In the Preface to Part II of The Lives of the Artists, Vasari presents his theory on the history of western art, an idea that we take for granted today, that the Italians of the 13th century (Cimabue and Giotto) revived the arts that were decrepit and moribund. He says that they were reborn, a renaissance, and from that point onward to his own day, they continually improved until they reached a peak of accomplishment with the painting, sculpture, and architecture of Michelangelo and his contemporaries. Today, we call that the High Renaissance. But…then what?
…and I may safely declare that its art has achieved everything which could possibly be permitted to an imitator of Nature, and that this period has risen so high that there is more reason to fear its decline than to expect further advances.
Nowhere to go but down. Decline-ism! The decadence. The inevitable decay from the classic ideal…
This idea is so deeply ingrained in our thinking, and it fascinates me, but I don’t agree with it. Perhaps in Vasari’s day it was a new twist on an old notion, in that he felt the peak had been reached in his own day. The Greeks had gone on about The Golden Age, sometime long before what we see as the classical apogee of ancient civilization, and felt that they were living in an age of iron. That the best times, the most beautiful times are long behind us is such a common idea – when I was a kid, things were better…Nowadays, everything is going to the dogs!…People didn’t used to do that sort of thing… – but it is often little more than nostalgia and wishful thinking. The Golden Age is one of the more serious historicist myths of The Fall: we were good once, but since then, we have decayed. With Vasari, it is more of an anxiety.
See how linear his thinking is too! Picture a graph like this one, with time moving to the right, and artistic accomplishment going up and down. One line, we move in one direction through time, in one place. But what if instead of two dimensions, we had three or four, or N? A peak in one sort of perfection at one time and place is not necessarily superior to a peak somewhere else, in some other context, of some other type. Of course, Vasari didn’t think that way for a variety of reasons.

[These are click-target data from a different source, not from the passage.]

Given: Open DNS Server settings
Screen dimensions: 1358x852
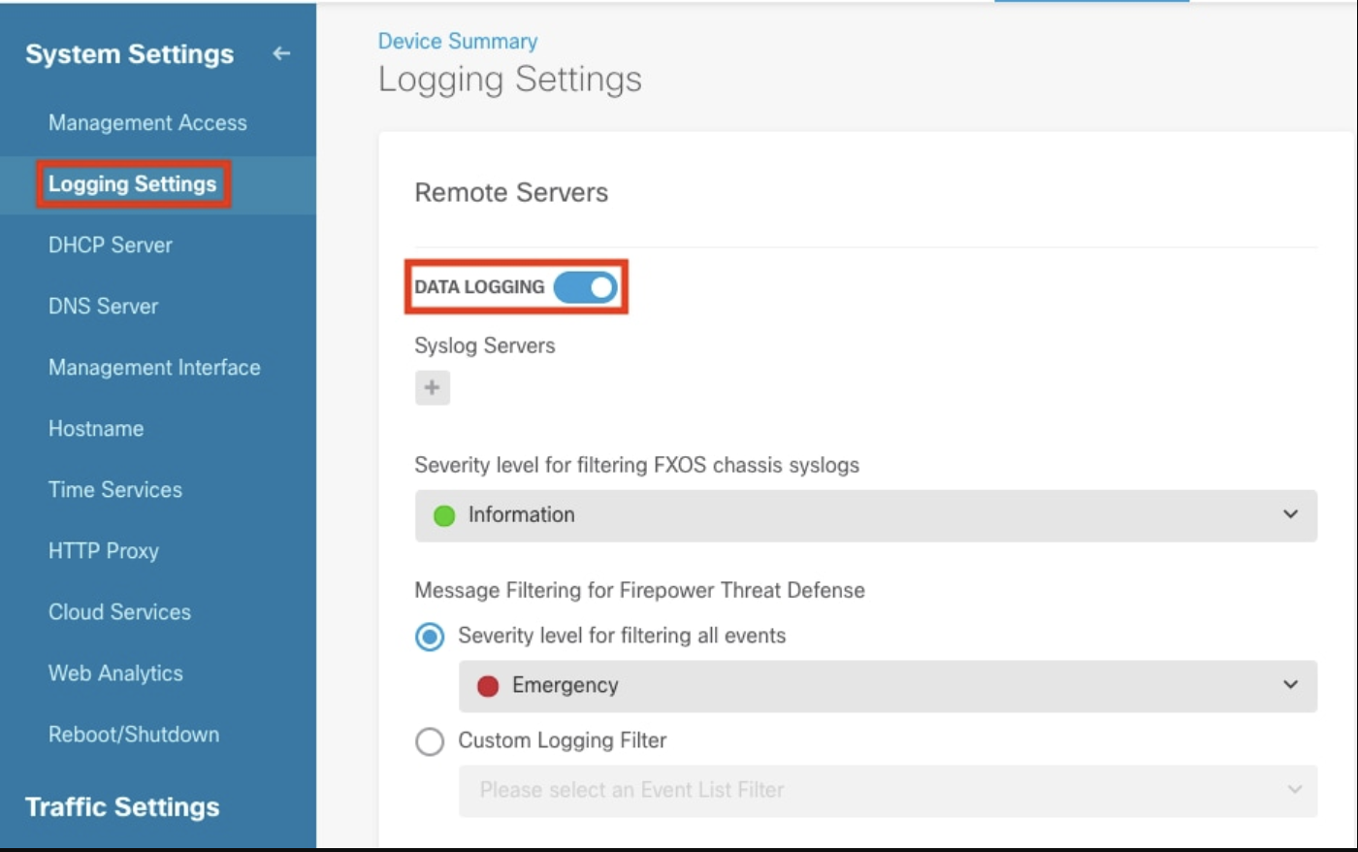Looking at the screenshot, I should (x=103, y=307).
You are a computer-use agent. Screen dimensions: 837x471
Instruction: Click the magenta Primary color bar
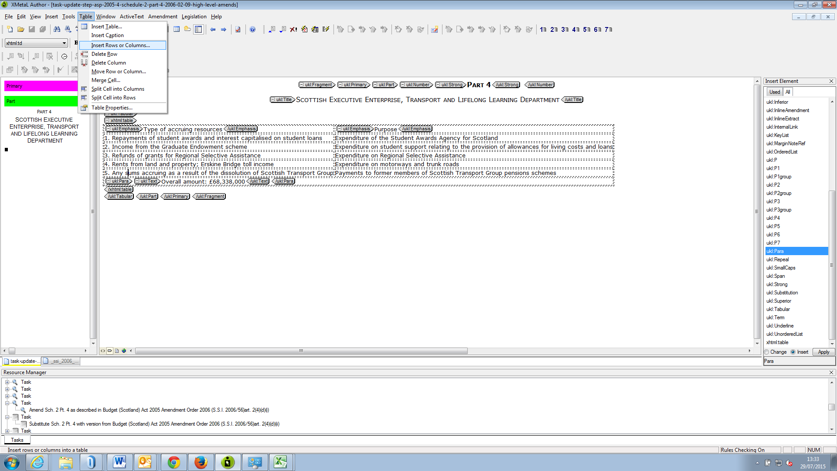pyautogui.click(x=41, y=86)
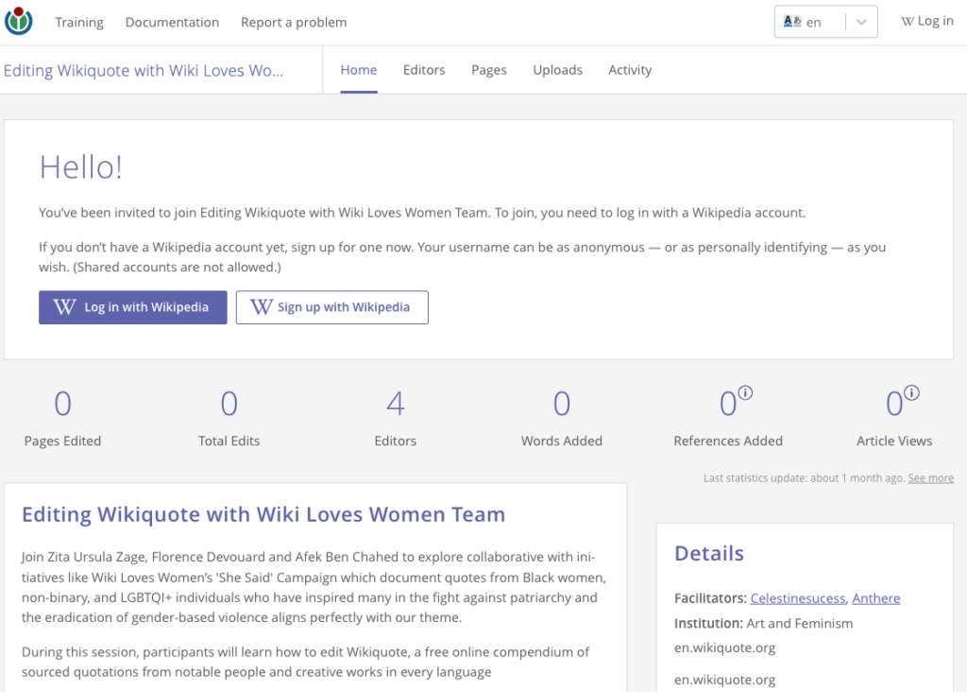Open the language selector dropdown arrow
Image resolution: width=967 pixels, height=692 pixels.
pyautogui.click(x=860, y=22)
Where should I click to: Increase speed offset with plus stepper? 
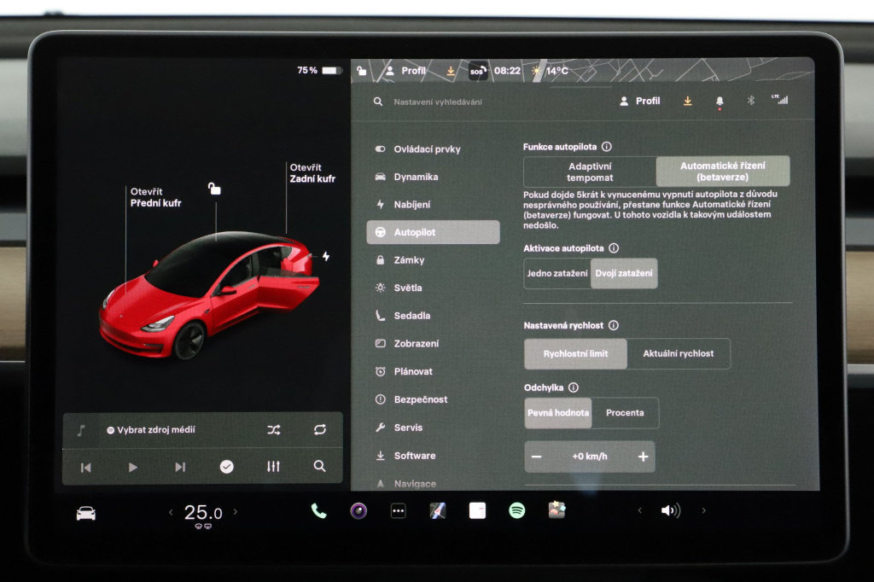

The idea of this “natural” cycle in the arts – birth, growth, maturity, decay, death, and re-birth with luck, is obviously born of the universal experience of life and death that people have. It’s useful to a point, but the problem is identifying just what’s the peak, and what’s the trough, and doing so in a way that is somewhat objective. There is also the problem of scale, or temporal parochialism. Some people, taking a very long view, might see western art as still developing towards some very arcane, ideal state that appeals to them. Modernists at the turn of the 20th century did not so much worship the past golden age of the Renaissance as feel oppressed and exhausted by it. Duchamp declared the end of retinal art. In a way, they confirmed Vasari: the Renaissance had gone as far as one could go in imitating Nature, so they stopped trying to do that!
The anxiety of being at the peak is common in geopolitical talk as well. Decline-ism, defeatism. The Decline of the West by Spengler, and Kennedy’s much touted The Rise and Fall of Great Powers come to mind. In Spengler’s case, it was metaphysical dry rot; in Kennedy, it is the relative decline of one power and the relative rise of another that matters. Are we on our way up or on our way down? The funny thing is we don’t know. In the Middle Ages, everyone knew which way they were headed! How’s that for progress!
I think this image brings it all together nicely: modern circus fare in the form of Vanna White, hostess of the TV show, Wheel of Fortune; decadent art brought to you in the form of nudes by Sir Edward Burne-Jones; and High Renaissance art, nudes in the manner of Michelangelo.